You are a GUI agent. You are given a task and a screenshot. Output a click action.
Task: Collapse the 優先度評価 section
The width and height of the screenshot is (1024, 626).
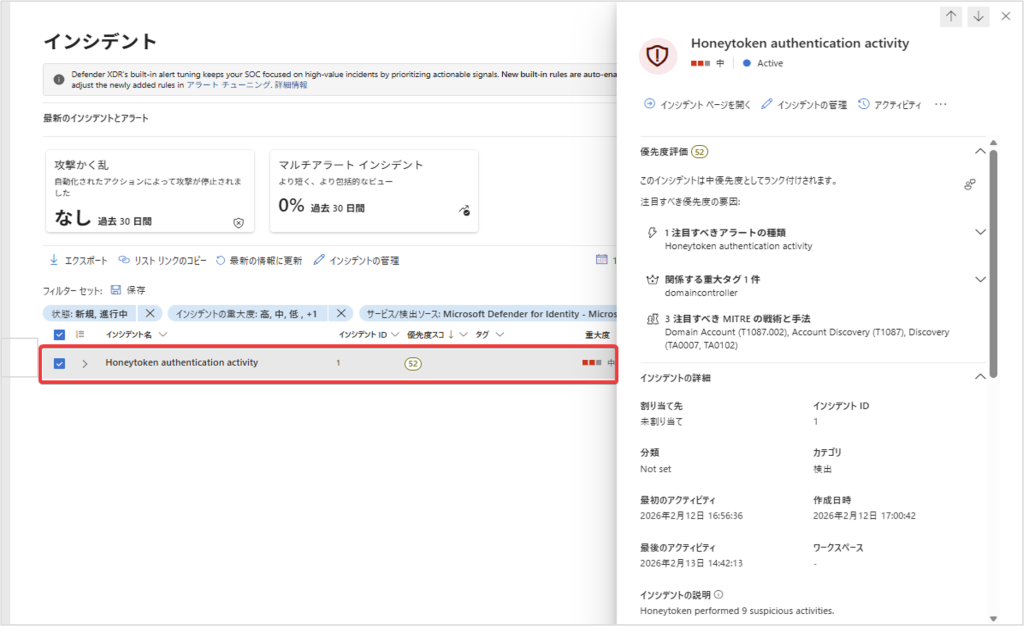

...

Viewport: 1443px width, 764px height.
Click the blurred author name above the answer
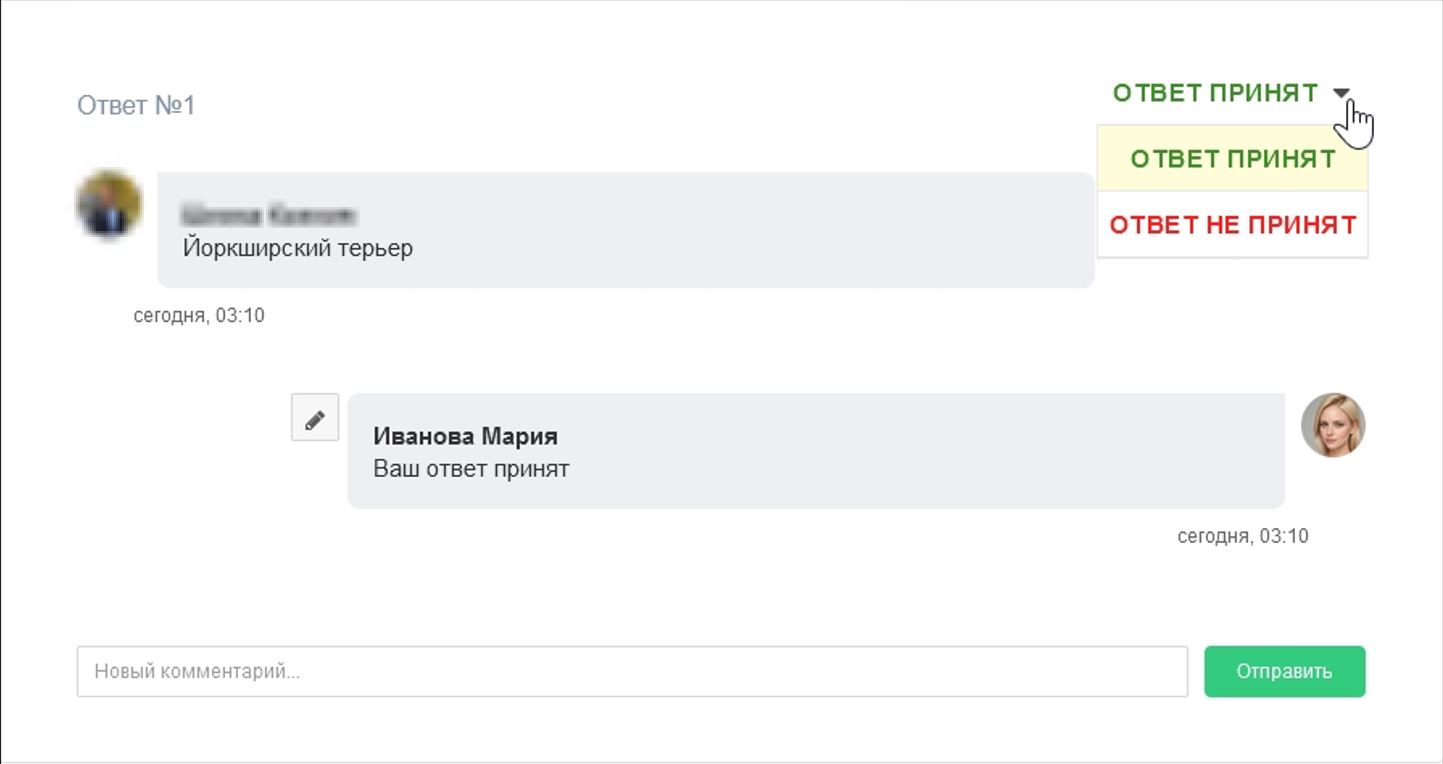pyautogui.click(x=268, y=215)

* _Work instructions_
The entries above hold the needed span. Transcribe exactly the lines from the one with "You are a GUI" to the one with "The width and", both included.

* _Problem solution_
You are a GUI agent. You are given a task and a screenshot. Output a click action.
Task: Collapse the 優先度評価 section
The width and height of the screenshot is (1024, 626).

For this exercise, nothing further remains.